Autoregulation of rat pituitary prolactin secretion demonstrated by a new perfusion method.

Regulation of prolactin secretion was investigated by perfusing rat pituitaries in vitro. Two pituitary glands from inbred rats were transplanted beneath the renal capsule of a third recipient rat. Three weeks later, the transplanted kidney was removed and perfused in vitro with a defined cell-free medium. Normal renal function was maintained during perfusion, and cell morphology of the transplants remained unchanged as assessed by electron microscopy. Pituitary prolactin content did not change after 120 min of perfusion despite release of approximately 10 micrograms of hormone. Thyrotropin-releasing hormone (10 ng/ml) did not stimulate prolactin release; dopamine (20 ng/ml) rapidly, but transiently inhibited prolactin release; bromocriptine (20 ng/ml) rapidly and persistently inhibited prolactin release; haloperidol (100 ng/ml) blocked the inhibition by dopamine or bromocriptine, but when given alone inhibited prolactin release.

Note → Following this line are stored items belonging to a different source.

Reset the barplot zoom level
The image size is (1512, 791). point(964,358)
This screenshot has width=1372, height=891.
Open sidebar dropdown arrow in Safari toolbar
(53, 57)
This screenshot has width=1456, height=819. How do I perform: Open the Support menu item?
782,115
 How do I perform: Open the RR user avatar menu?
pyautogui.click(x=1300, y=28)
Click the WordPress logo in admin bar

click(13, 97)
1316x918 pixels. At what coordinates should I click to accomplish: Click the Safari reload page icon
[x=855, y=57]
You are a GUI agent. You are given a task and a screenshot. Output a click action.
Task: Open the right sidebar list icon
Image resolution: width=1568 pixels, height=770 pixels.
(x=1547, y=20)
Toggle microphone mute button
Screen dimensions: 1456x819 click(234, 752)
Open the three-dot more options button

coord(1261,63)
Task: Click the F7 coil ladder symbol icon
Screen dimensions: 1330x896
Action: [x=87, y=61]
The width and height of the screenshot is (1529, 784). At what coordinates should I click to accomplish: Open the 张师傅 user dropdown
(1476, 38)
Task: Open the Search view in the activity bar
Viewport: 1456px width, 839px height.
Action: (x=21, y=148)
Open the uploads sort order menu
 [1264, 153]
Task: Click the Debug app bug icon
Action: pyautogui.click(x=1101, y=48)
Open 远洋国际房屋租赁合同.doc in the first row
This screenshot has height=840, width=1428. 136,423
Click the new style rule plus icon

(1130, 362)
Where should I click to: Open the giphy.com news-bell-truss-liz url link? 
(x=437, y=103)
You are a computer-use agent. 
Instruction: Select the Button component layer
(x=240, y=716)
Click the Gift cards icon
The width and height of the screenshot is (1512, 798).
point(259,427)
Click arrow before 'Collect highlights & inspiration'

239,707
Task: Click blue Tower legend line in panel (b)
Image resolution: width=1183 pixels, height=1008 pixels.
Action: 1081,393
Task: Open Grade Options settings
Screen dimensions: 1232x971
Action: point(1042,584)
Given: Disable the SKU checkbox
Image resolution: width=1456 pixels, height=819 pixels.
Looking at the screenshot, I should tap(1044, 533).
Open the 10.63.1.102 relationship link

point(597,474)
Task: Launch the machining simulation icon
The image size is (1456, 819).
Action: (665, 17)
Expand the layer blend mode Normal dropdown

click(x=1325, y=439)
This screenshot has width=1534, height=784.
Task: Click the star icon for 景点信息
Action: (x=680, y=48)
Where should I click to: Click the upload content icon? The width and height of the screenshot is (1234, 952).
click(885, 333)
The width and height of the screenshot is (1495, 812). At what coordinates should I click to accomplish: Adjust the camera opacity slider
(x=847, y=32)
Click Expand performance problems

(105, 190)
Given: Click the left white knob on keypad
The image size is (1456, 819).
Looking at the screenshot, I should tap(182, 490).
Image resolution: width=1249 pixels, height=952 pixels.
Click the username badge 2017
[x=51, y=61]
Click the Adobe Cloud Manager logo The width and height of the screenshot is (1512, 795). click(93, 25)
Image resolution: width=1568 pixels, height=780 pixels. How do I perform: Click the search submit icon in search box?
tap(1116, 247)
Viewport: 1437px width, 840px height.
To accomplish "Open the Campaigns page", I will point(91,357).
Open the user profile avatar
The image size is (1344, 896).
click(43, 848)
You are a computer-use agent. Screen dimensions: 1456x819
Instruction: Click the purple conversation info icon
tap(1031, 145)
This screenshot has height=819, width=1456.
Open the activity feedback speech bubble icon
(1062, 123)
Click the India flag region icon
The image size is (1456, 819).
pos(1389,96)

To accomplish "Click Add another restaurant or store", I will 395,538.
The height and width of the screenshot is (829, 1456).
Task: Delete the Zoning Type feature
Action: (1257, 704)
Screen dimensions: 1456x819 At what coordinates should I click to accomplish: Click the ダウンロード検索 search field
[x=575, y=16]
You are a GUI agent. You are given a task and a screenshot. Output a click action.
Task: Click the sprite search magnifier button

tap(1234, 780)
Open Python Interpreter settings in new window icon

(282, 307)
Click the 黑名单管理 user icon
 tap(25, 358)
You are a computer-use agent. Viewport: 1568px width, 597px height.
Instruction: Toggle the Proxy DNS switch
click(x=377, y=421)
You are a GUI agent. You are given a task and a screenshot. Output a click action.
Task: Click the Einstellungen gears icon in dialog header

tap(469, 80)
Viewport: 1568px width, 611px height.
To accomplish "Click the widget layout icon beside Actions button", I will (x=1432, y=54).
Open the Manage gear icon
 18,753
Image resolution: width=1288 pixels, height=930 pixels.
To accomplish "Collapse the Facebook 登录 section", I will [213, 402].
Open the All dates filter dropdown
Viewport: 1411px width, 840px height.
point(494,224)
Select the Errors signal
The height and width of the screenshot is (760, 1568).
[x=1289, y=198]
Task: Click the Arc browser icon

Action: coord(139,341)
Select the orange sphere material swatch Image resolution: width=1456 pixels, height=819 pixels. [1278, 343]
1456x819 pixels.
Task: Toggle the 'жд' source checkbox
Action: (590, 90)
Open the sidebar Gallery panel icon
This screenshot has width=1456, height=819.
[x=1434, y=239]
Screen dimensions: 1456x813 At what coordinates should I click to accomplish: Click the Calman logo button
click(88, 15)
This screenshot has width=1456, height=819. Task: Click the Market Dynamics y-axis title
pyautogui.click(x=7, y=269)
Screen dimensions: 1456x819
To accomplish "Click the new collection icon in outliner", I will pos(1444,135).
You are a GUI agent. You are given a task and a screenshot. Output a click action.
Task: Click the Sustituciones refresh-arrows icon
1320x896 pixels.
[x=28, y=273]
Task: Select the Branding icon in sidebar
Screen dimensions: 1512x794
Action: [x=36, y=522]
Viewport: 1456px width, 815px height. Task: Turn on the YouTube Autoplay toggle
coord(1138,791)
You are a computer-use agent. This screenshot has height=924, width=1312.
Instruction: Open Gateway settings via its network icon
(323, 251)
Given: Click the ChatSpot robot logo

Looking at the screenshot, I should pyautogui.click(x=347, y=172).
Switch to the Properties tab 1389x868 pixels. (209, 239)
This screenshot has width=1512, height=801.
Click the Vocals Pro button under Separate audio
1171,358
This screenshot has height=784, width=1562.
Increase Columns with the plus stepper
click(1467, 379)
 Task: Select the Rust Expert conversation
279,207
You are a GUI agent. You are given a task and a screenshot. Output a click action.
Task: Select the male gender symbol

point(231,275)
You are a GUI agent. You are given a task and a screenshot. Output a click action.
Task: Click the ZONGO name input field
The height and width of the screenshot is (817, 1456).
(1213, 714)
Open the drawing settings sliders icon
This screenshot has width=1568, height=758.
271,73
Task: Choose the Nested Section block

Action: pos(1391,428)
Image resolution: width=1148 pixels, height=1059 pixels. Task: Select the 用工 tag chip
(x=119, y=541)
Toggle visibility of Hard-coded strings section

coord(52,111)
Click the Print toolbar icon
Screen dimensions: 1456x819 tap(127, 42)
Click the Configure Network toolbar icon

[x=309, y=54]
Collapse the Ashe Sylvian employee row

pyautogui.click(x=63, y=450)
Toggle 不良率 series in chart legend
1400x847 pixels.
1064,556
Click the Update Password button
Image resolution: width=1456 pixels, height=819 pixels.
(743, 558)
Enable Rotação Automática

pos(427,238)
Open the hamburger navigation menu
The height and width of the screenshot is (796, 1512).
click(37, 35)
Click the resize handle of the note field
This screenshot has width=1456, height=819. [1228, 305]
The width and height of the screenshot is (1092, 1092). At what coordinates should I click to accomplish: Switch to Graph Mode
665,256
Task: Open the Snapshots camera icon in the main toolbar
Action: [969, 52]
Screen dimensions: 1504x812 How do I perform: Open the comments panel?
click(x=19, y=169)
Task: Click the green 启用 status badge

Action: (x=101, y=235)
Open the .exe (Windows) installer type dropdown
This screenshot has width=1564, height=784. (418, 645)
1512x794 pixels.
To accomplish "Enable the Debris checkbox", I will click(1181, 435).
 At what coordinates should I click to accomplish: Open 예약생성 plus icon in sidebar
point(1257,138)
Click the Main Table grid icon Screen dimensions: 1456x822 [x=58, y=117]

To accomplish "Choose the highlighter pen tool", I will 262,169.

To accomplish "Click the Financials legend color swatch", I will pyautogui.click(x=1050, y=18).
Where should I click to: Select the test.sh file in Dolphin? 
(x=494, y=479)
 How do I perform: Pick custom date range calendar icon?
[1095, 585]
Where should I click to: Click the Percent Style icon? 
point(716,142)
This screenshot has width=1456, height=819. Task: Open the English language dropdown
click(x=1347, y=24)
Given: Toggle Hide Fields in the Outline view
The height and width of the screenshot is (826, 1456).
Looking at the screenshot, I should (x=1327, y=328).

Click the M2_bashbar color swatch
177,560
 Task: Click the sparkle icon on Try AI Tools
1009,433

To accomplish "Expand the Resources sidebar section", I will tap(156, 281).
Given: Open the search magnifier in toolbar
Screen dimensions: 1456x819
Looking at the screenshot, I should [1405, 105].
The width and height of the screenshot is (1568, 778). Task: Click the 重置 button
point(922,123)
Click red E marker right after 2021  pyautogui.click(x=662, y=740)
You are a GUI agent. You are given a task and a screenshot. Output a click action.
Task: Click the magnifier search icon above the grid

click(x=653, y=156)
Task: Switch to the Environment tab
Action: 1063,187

Finally, prolactin release was also inhibited by the presence of 100 and 200 ng/ml, but not 50 ng/ml of NIAMDD RP-1 rat prolactin. It is concluded that in vitro perfusion of transplanted rat pituitaries provides a new model for studying the direct effect of agents on the secretion of prolactin from the pituitary and that rat prolactin and/or its metabolites directly inhibit pituitary prolactin secretion.